O fluxo de migrantes e refugiados na fronteira entre o Brasil e a Venezuela, em Roraima, caiu mais de 50% nos primeiros 13 dias de 2026 em comparação com os mesmos períodos de 2025 e 2024, segundo monitoramento da Operação Acolhida.

Entre 1º e 13 de janeiro deste ano, foram registradas 1.014 entradas de venezuelanos pelo município de Pacaraima. No mesmo intervalo de 2025, o número foi de 2.121, e em 2024, 2.161.

Os dados foram apresentados nesta quarta-feira (14), em Boa Vista, pelo ministro do Desenvolvimento e Assistência Social, Família e Combate à Fome, Wellington Dias, durante visita ao Posto de Triagem (PTRIG) e aos abrigos Rondon 1 e Tuaronoko. Segundo ele, o cenário migratório permanece dentro da normalidade, mesmo diante das recentes tensões internacionais envolvendo Estados Unidos e Venezuela.

“Estamos acompanhando, desde o início dos momentos de tensão dos Estados Unidos com a Venezuela, e o cenário é de normalidade, tanto no fluxo migratório da Venezuela para o Brasil, como do Brasil para a Venezuela”, afirmou o ministro.

O coordenador de operações da Operação Acolhida, general Santos, reforçou a redução do fluxo.

“O fluxo é até menor do que o de 2025 no mesmo período. Nós monitoramos diariamente o fluxo migratório. Na terça-feira, por exemplo, entraram 203 migrantes, abaixo do que vinha ocorrendo em novembro”, disse.

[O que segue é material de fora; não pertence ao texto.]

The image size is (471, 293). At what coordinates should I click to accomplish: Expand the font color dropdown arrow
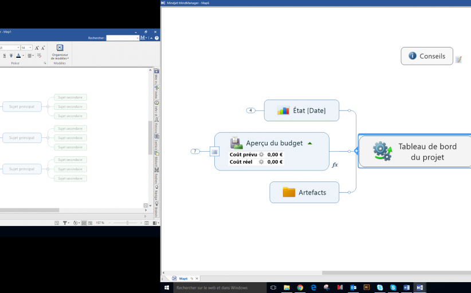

Desde o fim de 2025, com o deslocamento de frotas dos Estados Unidos pelo Mar do Caribe em direção à costa venezuelana, a tensão entre os dois países aumentou e atingiu seu ápice com o bombardeio em Caracas, capital da Venezuela, em 3 de janeiro. Apesar disso, o plano estratégico da Operação Acolhida não precisou ser acionado.

“Total tranquilidade, sem nenhuma necessidade de acionar nosso plano”, afirmou o general Santos.

Atualmente, cerca de 5 mil migrantes estão abrigados em Pacaraima e Boa Vista. Em Roraima, aproximadamente 30% das vagas nos três abrigos indígenas estão disponíveis. Nos abrigos para não indígenas em Boa Vista, a taxa de ocupação é de quase 62%, e em Pacaraima, 65%.

“Esse plano estratégico, feito a partir da experiência da Operação Acolhida, pode ser ativado rapidamente em qualquer situação. Isso vale para saúde, abrigamento e proteção social, integrando ministérios, estado e municípios”, explicou o ministro.

A Operação Acolhida, coordenada pelo governo federal com apoio de agências internacionais e entidades da sociedade civil, atua em três eixos: ordenamento da fronteira, abrigamento e interiorização com integração socioeconômica. Entre 2018 e dezembro de 2025, dados da Polícia Federal indicam que 1,4 milhão de venezuelanos migraram para o Brasil, sendo que cerca de 743 mil permanecem no país.

O ministro Wellington Dias agradeceu a parceria com sociedade civil, agências internacionais e profissionais do Sistema Único de Assistência Social (SUAS), destacando a importância de garantir os direitos das pessoas migrantes ou refugiadas.